Firbank M, Arridge S R, Schweiger M, Delpy D T
Department of Medical Physics and Bioengineering, University College London, UK.
Phys Med Biol. 1996 Apr;41(4):767-83. doi: 10.1088/0031-9155/41/4/012.
Near-infra-red (NIR) spectroscopy is increasingly being used for monitoring cerebral oxygenation and haemodynamics. One current concern is the effect of the clear cerebrospinal fluid upon the distribution of light in the head.
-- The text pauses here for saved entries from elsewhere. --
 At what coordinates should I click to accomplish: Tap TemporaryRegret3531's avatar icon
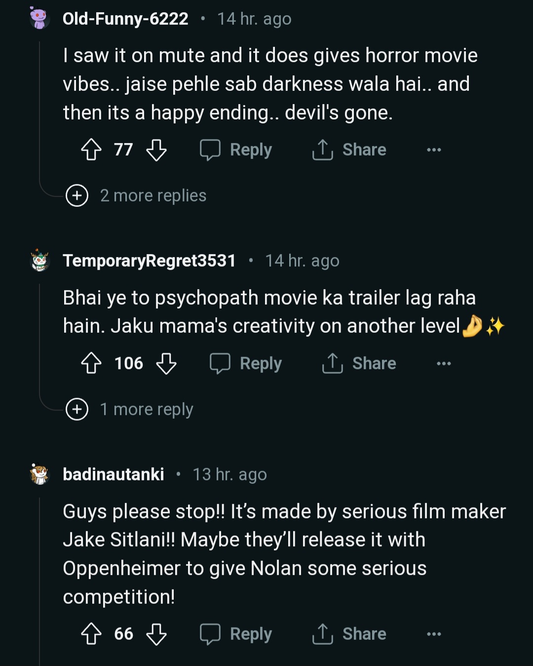click(x=39, y=261)
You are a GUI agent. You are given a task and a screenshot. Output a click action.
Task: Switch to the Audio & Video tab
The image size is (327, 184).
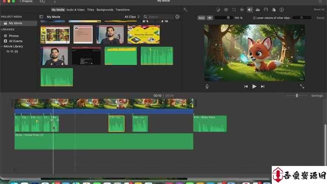[75, 10]
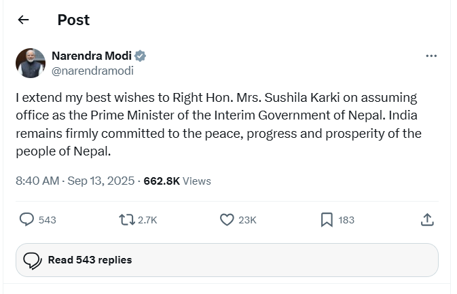Like the post with the heart icon

click(x=227, y=219)
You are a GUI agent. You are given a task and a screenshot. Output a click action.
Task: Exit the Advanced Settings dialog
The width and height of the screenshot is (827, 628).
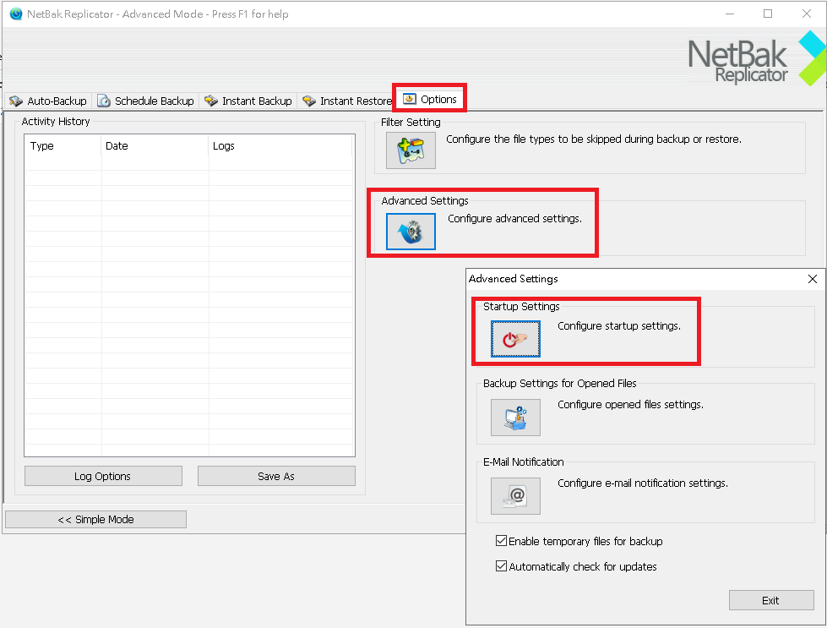770,600
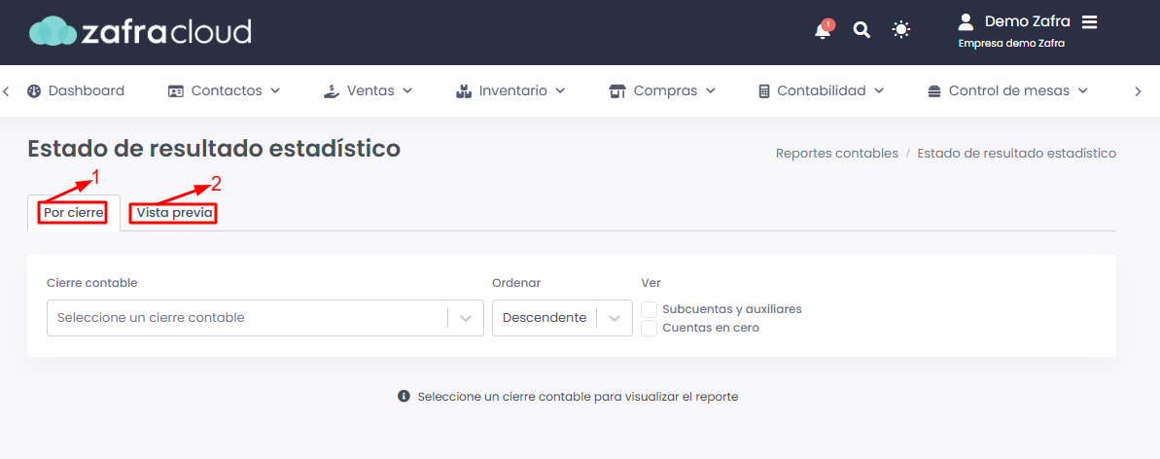Open the Inventario menu
This screenshot has width=1160, height=459.
pyautogui.click(x=510, y=90)
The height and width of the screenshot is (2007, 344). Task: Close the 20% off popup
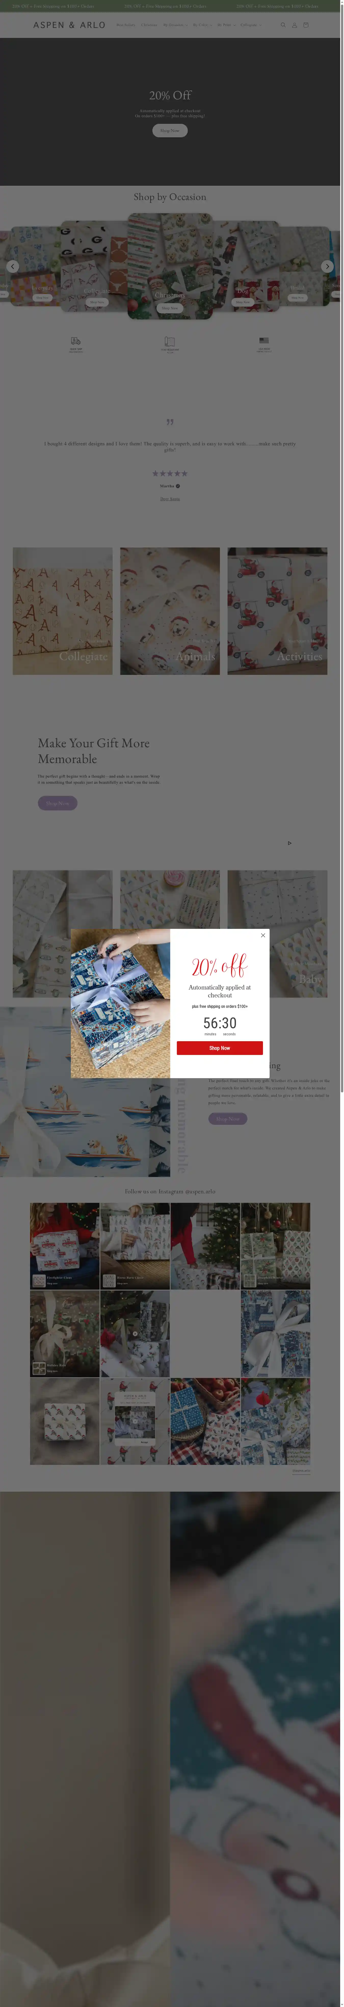[x=263, y=935]
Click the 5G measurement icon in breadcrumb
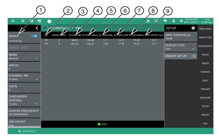 coord(45,28)
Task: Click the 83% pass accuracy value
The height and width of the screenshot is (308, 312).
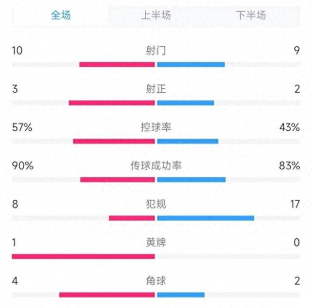Action: click(289, 166)
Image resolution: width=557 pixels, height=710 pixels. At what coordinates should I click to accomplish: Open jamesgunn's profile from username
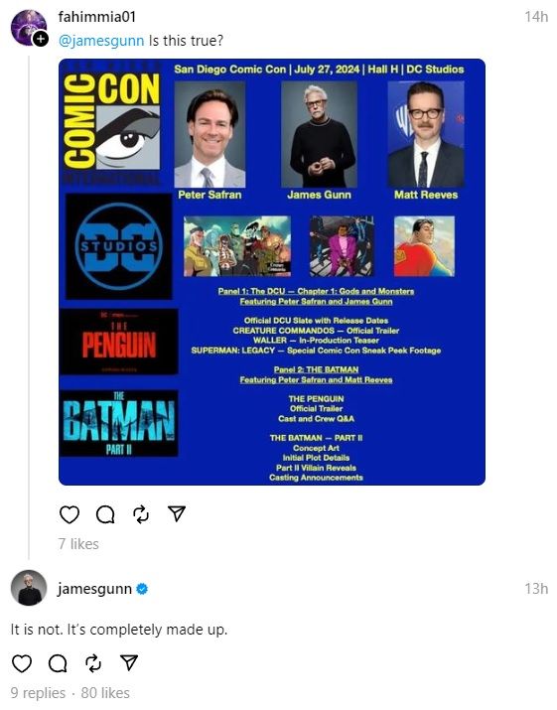tap(94, 589)
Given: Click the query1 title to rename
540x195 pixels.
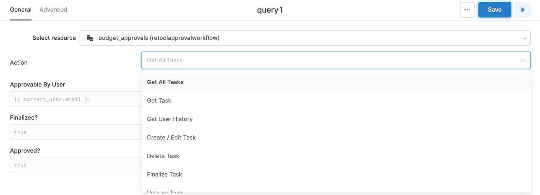Looking at the screenshot, I should tap(270, 10).
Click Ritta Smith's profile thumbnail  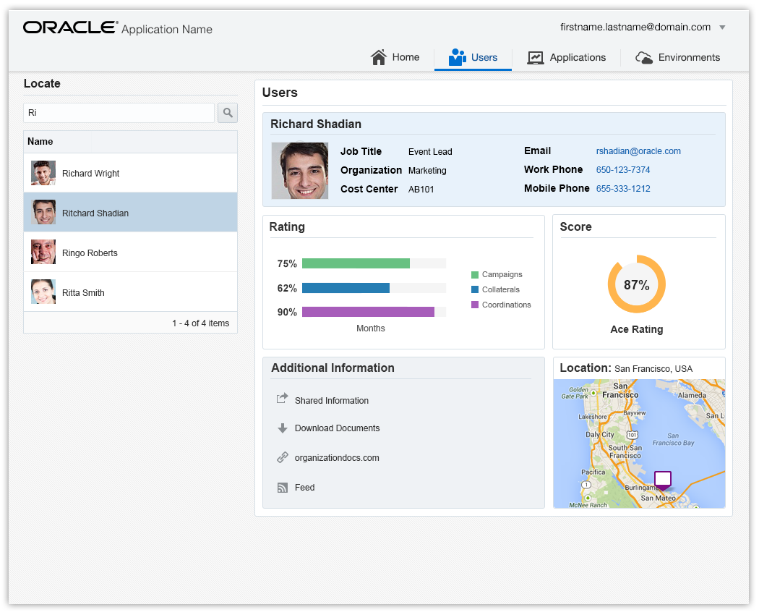tap(43, 292)
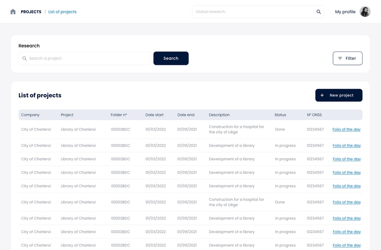This screenshot has height=250, width=381.
Task: Sort table by Date start header
Action: click(x=154, y=115)
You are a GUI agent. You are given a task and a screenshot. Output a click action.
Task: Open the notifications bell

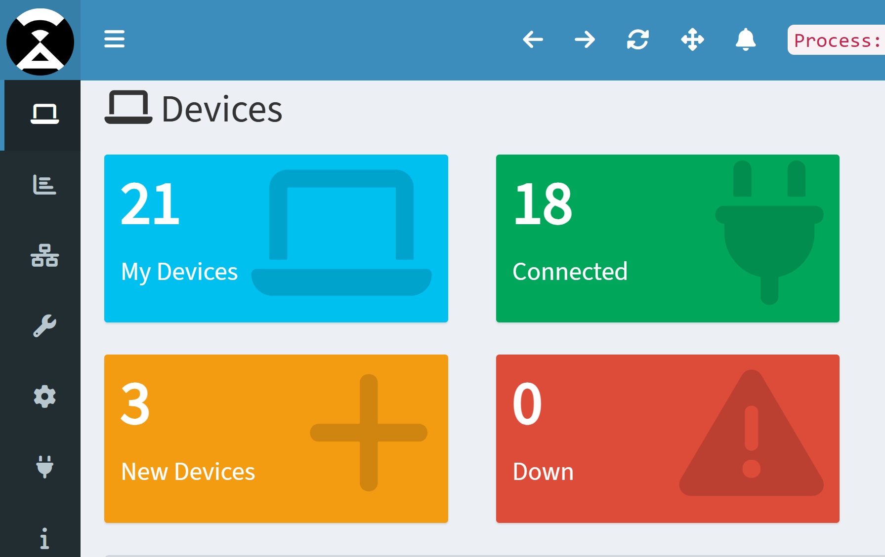coord(746,40)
There are difficulties in modelling clear layers in scattering systems. The Monte Carlo model should handle clear regions accurately, but is too slow to be used for realistic geometries. The diffusion equation can be solved quickly for realistic geometries, but is only valid in scattering regions. In this paper we describe experiments carried out on a solid slab phantom to investigate the effect of clear regions. The experimental results were compared with the different models of light propagation. We found that the presence of a clear layer had a significant effect upon the light distribution, which was modelled correctly by Monte Carlo techniques, but not by diffusion theory. A novel approach to calculating the light transport was developed, using diffusion theory to analyze the scattering regions combined with a radiosity approach to analyze the propagation through the clear region. Results from this approach were found to agree with both the Monte Carlo and experimental data.
近红外(NIR)光谱法越来越多地用于监测脑氧合和血流动力学。当前一个令人担忧的问题是清澈的脑脊液对头部光分布的影响。在散射系统中对透明层进行建模存在困难。蒙特卡罗模型应该能够准确处理透明区域,但速度太慢,无法用于实际几何形状。扩散方程可以快速求解实际几何形状,但仅在散射区域有效。在本文中,我们描述了在固体平板模型上进行的实验,以研究透明区域的影响。将实验结果与不同的光传播模型进行了比较。我们发现透明层的存在对光分布有显著影响,蒙特卡罗技术能正确模拟这种影响,但扩散理论却不能。我们开发了一种计算光传输的新方法,即使用扩散理论分析散射区域,并结合辐射度方法分析通过透明区域的传播。发现该方法的结果与蒙特卡罗数据和实验数据均一致。